H always side eyes me when I take something for pain that isn't motrin or tylenol. Then he lectures me that Tylenol and Motrin don't work because I take them for every thing. I just want to tell him to shut up. I asked him if he could imagine if his testicle was twice its side in the same sac and he said no. I told him that was the pain I was feeling and yeah, I try to deal with it but sometimes I need something stronger than Tylenol and Motrin to take care of the pain.
Post by alabasterangel on Sept 17, 2012 13:07:57 GMT -5
I used teeth whitening strips earlier today and when I took them off I didn't immediately brush my teeth. So a second later the peroxide gel foam stuff was stuck on my lip/teeth and I couldn't get it off. It was the consistency of super thick cum and I started gagging because I couldn't get it out of my mouth.
Post by alabasterangel on Sept 17, 2012 13:09:43 GMT -5
I had a mentally challenged restaurant employee suggest to me that we should play cribbage. Not for money. For sexual favors.
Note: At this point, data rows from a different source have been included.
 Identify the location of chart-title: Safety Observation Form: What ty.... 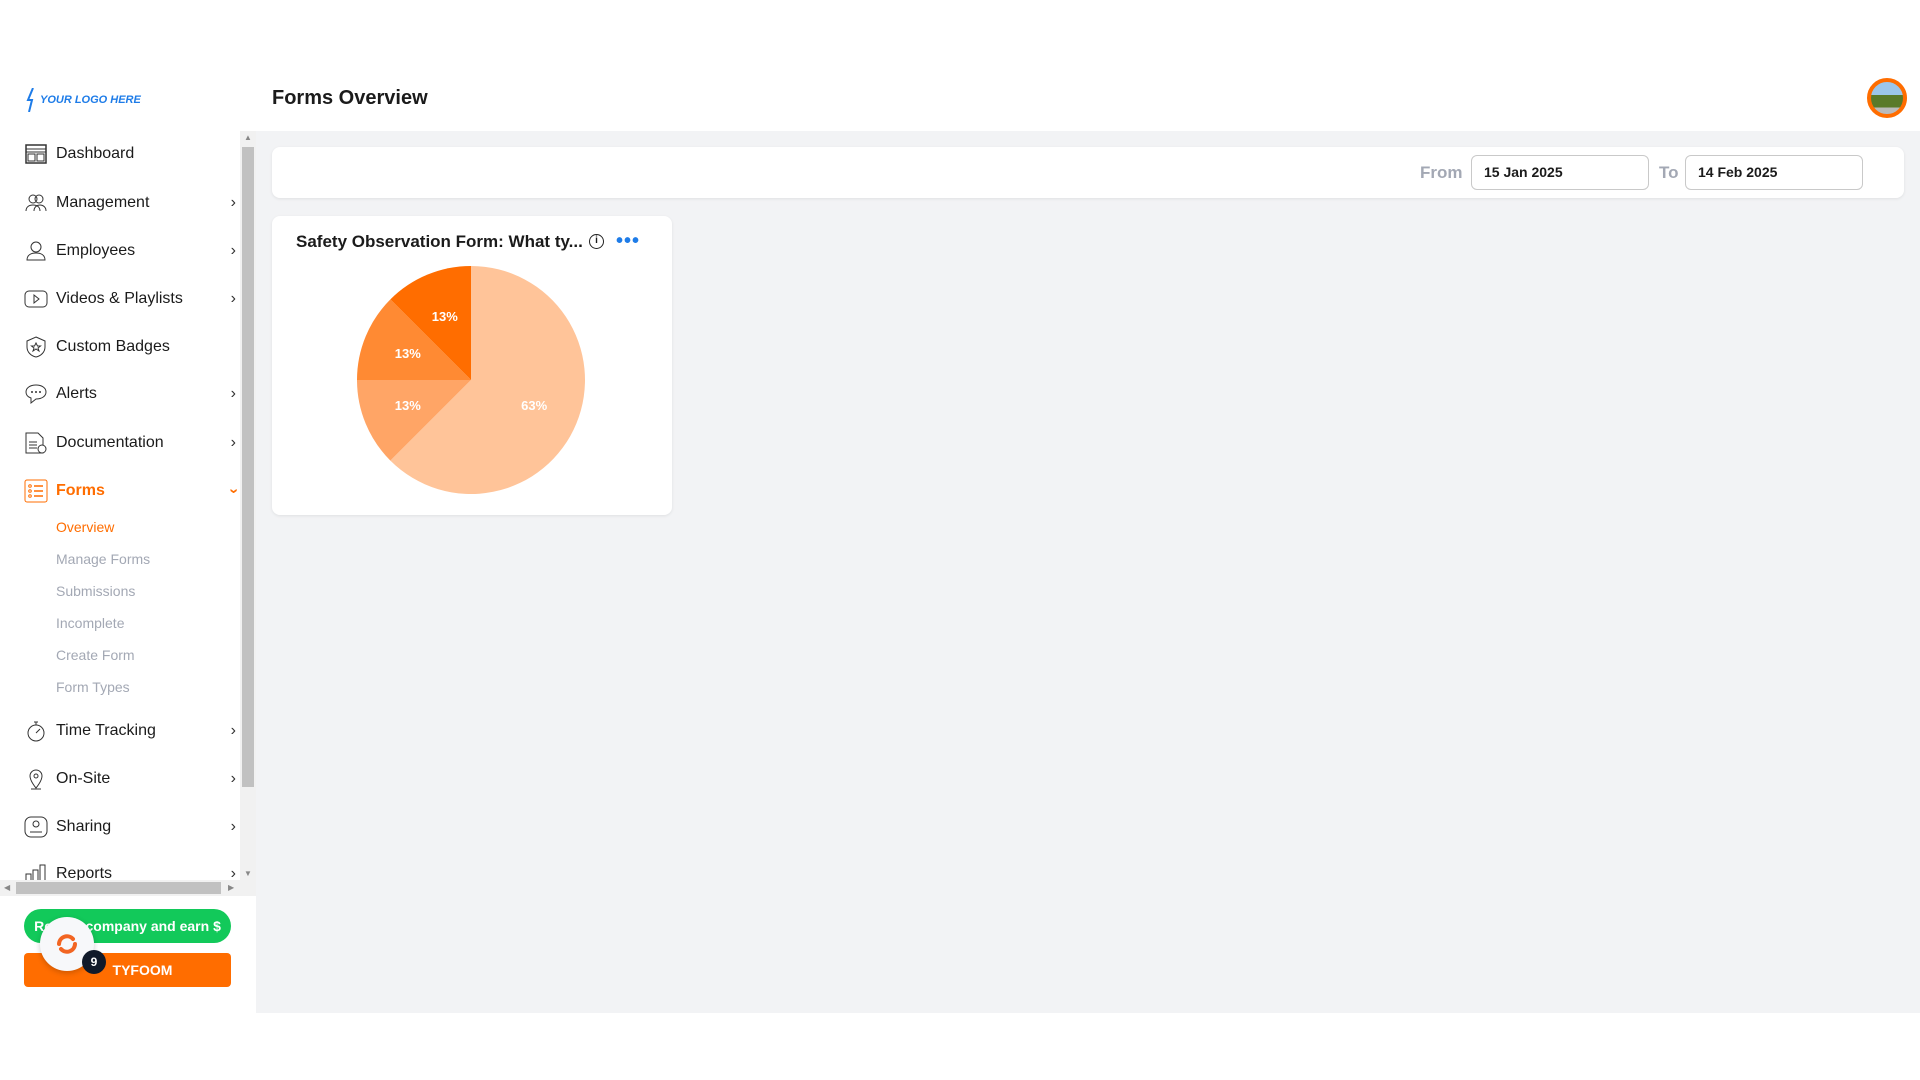
(440, 242).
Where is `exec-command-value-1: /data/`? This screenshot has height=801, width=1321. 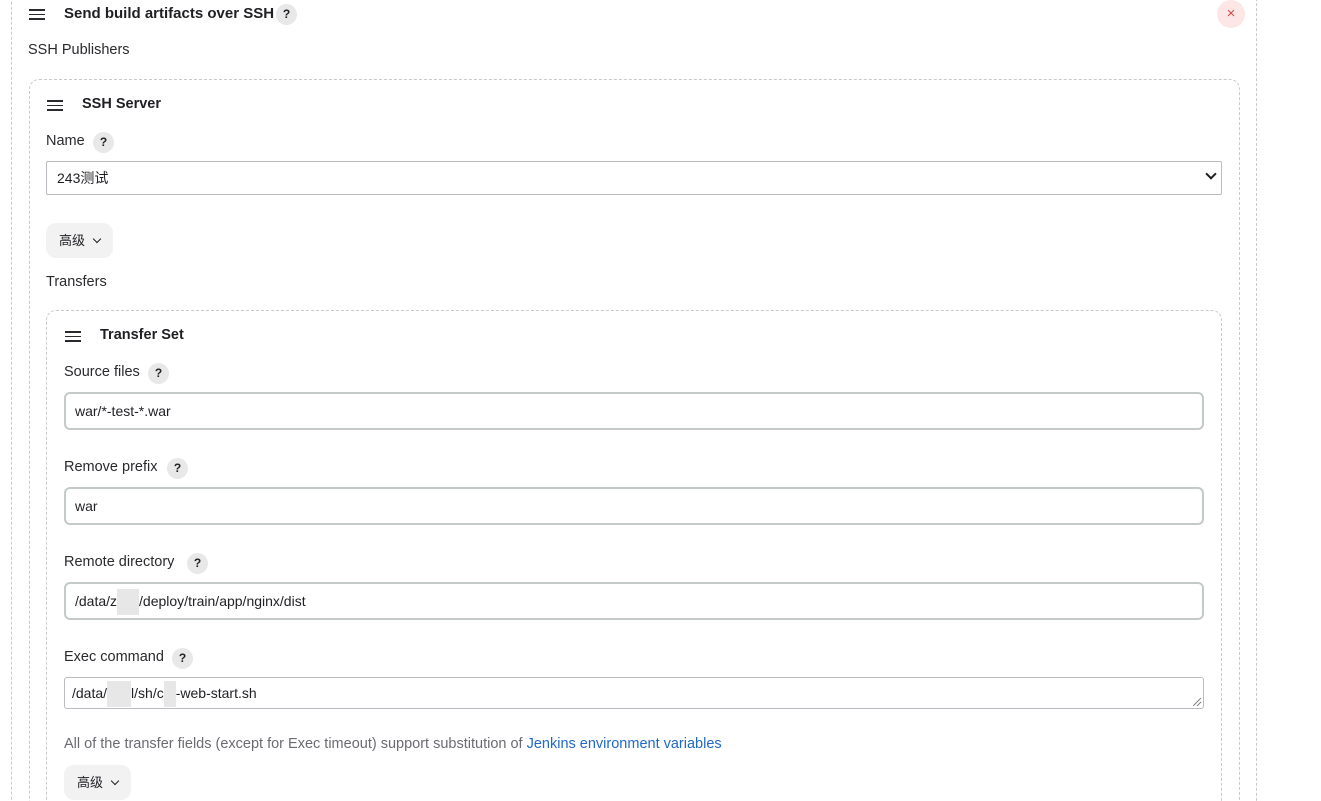
exec-command-value-1: /data/ is located at coordinates (90, 693).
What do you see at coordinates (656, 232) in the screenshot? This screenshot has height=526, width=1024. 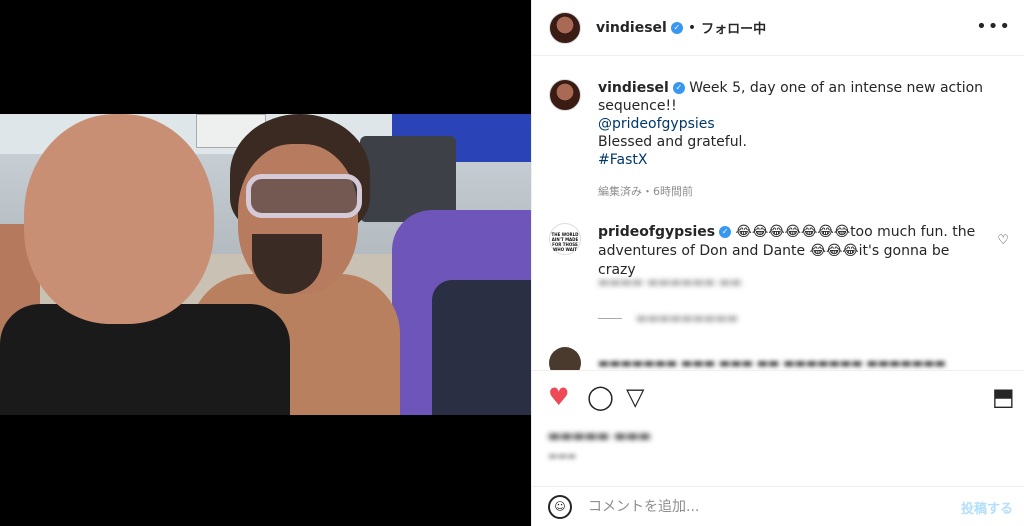 I see `commenter-username: prideofgypsies` at bounding box center [656, 232].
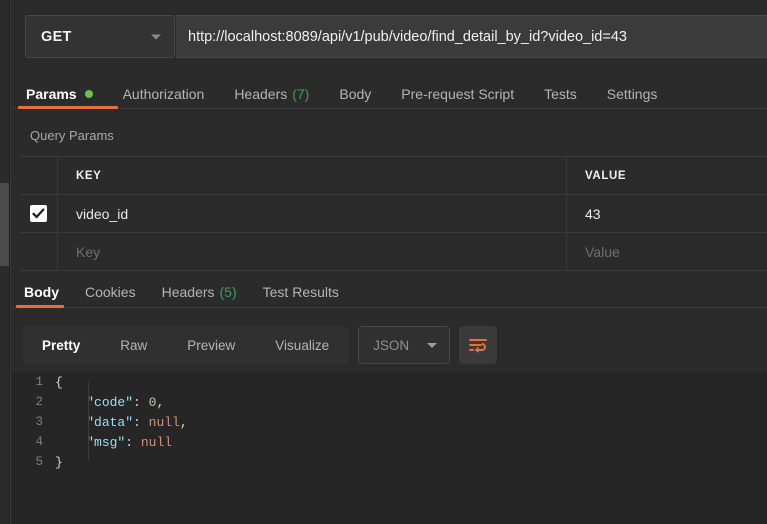 Image resolution: width=767 pixels, height=524 pixels. I want to click on request-tab-label: Settings, so click(632, 94).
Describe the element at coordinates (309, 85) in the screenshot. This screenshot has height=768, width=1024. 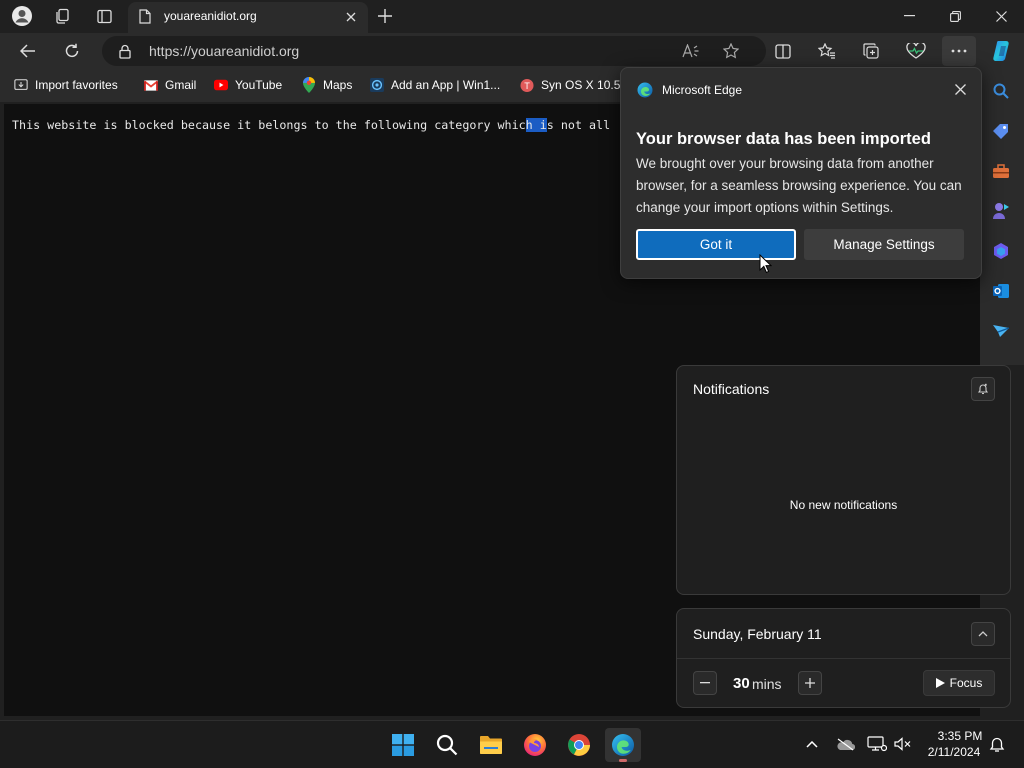
I see `maps-pin-icon` at that location.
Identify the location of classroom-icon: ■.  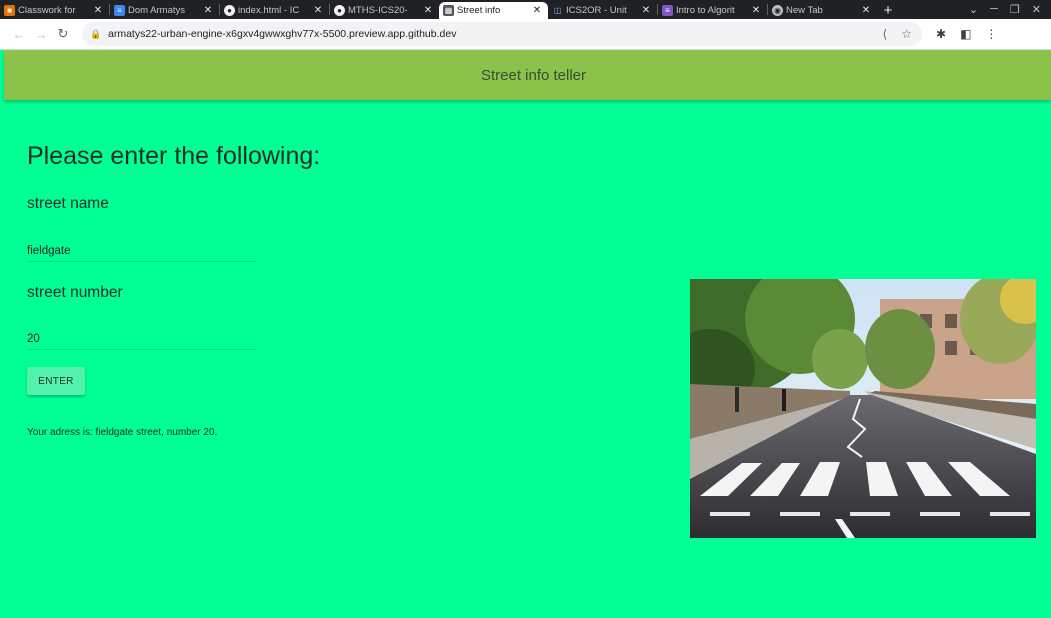
(10, 10).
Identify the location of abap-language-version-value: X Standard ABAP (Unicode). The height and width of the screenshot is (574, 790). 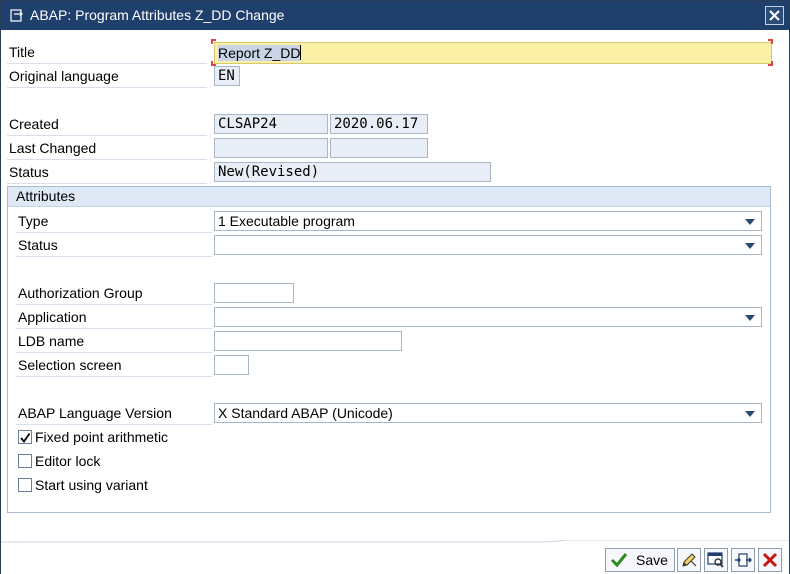
(306, 413).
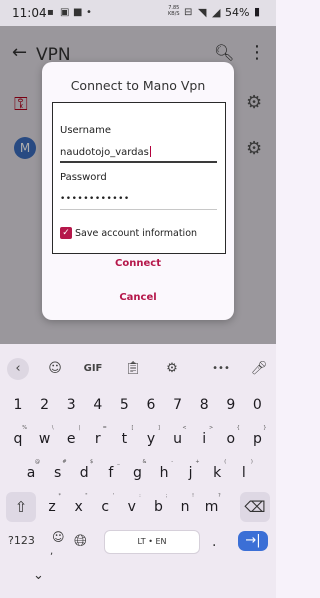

He suggested this to me in front of my mother.
I am not easily rendered speechless.. but that did it.
Post by alabasterangel on Sept 17, 2012 13:11:38 GMT -5
I am am uncomfortable in relationships of any nature (friends or S/Os) where I don't feel that anything is needed of me. I don't know what to do to/with people who don't need to be taken care of.. I need to work on that.
Post by charitylynne79 on Sept 17, 2012 13:15:05 GMT -5
I am celebrating my bday at my favorite bar on the 29th which is my actual bday for once. Mike mentioned it to me and said you shouldn't be drinking on your meds. BTW asshole I know what I can and cannot do I said to him. And I told him he wasn't even invited. Hahahha. He's taking a week off so he and some friends can master the new expansion pack of WOW - lol. I love having some independence now.
We have a guy coming to get a hood and I want him here now so we can get this shit over with. He's coming from Austin and left about an hour ago. It takes me 45 minutes to get to downtown Austin from my house.
Post by MrsBunnyfoo on Sept 17, 2012 13:45:34 GMT -5
Hot Cocoa makes me happy. I'm sipping it while it sprinkles outside.
Confession: So we are moving soon and I can't motivate myself to pack. I want to move, I just don't want to pack. The last move sucked major balls. I need more than cocoa to get me moving. Random: Nature shows make me wish I was better at photography. Le sigh.
Despite having difficulties breathing today I'm still desperately wanting a cigarette ::side eyes self:: I need to kick this shit, but I seem to always have an excuse not to!
I have been looking at the Houston Firefighter Calendar teaser pics off and on all morning. It's really the only thing making this day tolerable.
yay! Are you going to post like last year?
Yeah, I guess I could share the hotness with you all. Of course on TN I was able to just right click copy/paste into the thread and it's not so easy over here... I think I'll have to save/upload/img code link to make it work but I will do it for you. I should not be the only one appreciating this yumminess.
Yeah, I guess I could share the hotness with you all. Of course on TN I was able to just right click copy/paste into the thread and it's not so easy over here... I think I'll have to save/upload/img code link to make it work but I will do it for you. I should not be the only one appreciating this yumminess.
Post by OrangePixyStix on Sept 17, 2012 14:03:05 GMT -5
Ohh, yeah I could do that. But it's weird because the place to order the calendars is different from where they are doing the teaser pics (I'm their FB fan... I guess that qualifies as a confession, lol).
I wish sis and BIL could be gone for at least 2 days while DH is gone. I am desperately craving a couple of days of pure aloneness and quiet. I want to not worry about walking around in a tank top about my nipples showing through and walk around the living room in a tshirt and underwear.
Also, I'm getting seriously sad about DH being gone for 8 freaking days.